##### Text segment

Lord of the Flies, Uber Edition

It appears that Travis Kalanick has gotten to the breaking sh%$ of grief, specifically, he just appointed two board members without consulting with the board of Uber’s new President:

The phone calls began late Friday among Uber’s new chief executive, Dara Khosrowshahi, and the ride-hailing company’s executives, as well as board members and a raft of lawyers. They were facing an emergency.

The problem was that Travis Kalanick, Uber’s former chief executive and a board member, had appointed two new directors — Ursula Burns, the former chief executive of Xerox, and John Thain, the former chief of Merrill Lynch — to the privately held company without informing them. The moves, which pushed the nine-member board to 11 people, gave Mr. Kalanick new potential allies on major decisions at Uber.

Mr. Kalanick’s actions were “disappointing,” Mr. Khosrowshahi wrote on Friday in a letter to employees that was obtained by The New York Times. “Anyone would tell you that this is highly unusual.”

The trigger for Mr. Kalanick’s move — one made possible by a board vote last year giving him control of three seats — was a proposal that Mr. Khosrowshahi and the investment bank Goldman Sachs, an Uber shareholder, brought to the board on Thursday. The proposal, which is set to be discussed by directors on Tuesday, includes measures that would shift the power on Uber’s board by reducing Mr. Kalanick’s voting clout, expanding Mr. Khosrowshahi’s powers and imposing a 2019 deadline on the company to go public, according to three people with knowledge of the proposal who asked to remain anonymous because they were not authorized to speak publicly. Parts of the proposal were also read to The Times.

##########
##### Extracted material

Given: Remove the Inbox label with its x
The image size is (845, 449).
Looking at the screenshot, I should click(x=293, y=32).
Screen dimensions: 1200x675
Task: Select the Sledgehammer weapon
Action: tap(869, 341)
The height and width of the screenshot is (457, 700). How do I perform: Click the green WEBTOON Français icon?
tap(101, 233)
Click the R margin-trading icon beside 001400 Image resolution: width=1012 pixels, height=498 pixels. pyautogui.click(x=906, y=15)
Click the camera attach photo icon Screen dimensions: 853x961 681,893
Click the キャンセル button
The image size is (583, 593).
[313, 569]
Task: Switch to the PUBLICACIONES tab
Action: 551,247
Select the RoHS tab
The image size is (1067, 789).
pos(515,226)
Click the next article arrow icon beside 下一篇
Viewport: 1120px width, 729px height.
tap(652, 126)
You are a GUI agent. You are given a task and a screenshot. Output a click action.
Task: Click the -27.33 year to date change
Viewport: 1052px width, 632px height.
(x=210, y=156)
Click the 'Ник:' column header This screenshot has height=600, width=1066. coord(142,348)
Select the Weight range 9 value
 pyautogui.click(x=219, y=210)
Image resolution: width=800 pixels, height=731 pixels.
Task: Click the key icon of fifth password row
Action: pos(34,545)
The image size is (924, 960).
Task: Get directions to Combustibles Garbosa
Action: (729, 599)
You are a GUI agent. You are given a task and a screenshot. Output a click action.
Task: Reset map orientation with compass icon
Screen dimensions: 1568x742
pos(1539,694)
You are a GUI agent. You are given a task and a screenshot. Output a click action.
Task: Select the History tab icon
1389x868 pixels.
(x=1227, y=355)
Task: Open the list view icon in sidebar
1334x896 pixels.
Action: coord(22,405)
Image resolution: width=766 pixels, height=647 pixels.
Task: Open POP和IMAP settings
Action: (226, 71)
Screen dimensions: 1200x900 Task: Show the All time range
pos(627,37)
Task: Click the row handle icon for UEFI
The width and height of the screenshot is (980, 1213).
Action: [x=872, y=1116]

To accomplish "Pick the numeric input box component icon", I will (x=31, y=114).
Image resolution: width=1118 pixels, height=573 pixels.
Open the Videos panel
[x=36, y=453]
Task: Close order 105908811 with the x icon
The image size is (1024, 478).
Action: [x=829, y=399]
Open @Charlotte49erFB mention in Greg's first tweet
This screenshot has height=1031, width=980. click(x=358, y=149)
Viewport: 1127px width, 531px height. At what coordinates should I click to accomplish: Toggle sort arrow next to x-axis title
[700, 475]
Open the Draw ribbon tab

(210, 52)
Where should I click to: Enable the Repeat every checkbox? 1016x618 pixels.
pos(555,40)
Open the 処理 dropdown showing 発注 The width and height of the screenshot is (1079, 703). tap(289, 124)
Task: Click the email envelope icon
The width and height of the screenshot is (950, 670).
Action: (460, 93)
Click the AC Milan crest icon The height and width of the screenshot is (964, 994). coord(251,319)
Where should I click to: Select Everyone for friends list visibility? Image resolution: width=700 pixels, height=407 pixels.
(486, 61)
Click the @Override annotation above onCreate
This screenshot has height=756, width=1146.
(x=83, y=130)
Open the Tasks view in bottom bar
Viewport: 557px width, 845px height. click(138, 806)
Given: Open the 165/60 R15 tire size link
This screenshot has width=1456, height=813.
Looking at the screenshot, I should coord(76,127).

##########

◆ **To do**
(a) Please name every person the post about Uber's board above identifies by full name.
(b) Repeat word for word the passage of the post about Uber's board starting with "The problem was" and going on through "decisions at Uber.".
(c) Carry on writing the post about Uber's board after its final sentence.

◆ **Answers to each task**
(a)
Travis Kalanick
Dara Khosrowshahi
Ursula Burns
John Thain

(b)
The problem was that Travis Kalanick, Uber’s former chief executive and a board member, had appointed two new directors — Ursula Burns, the former chief executive of Xerox, and John Thain, the former chief of Merrill Lynch — to the privately held company without informing them. The moves, which pushed the nine-member board to 11 people, gave Mr. Kalanick new potential allies on major decisions at Uber.

(c)
Let me translate this into English, the investors realize that Kalanick has become toxic, and as a result is facing increased regulatory and media scrutiny.

In particular, people are beginning to notice that, “Uber has no conceivable path to profitability,” because once they rise prices to reach profitability, entrants re-enter the market, and suddenly they are not particularly special and unicornish any more.

The big investors want to go public before it is too late, and that means rearranging deck chairs on the Titanic and then getting into a lifeboat before the rush starts.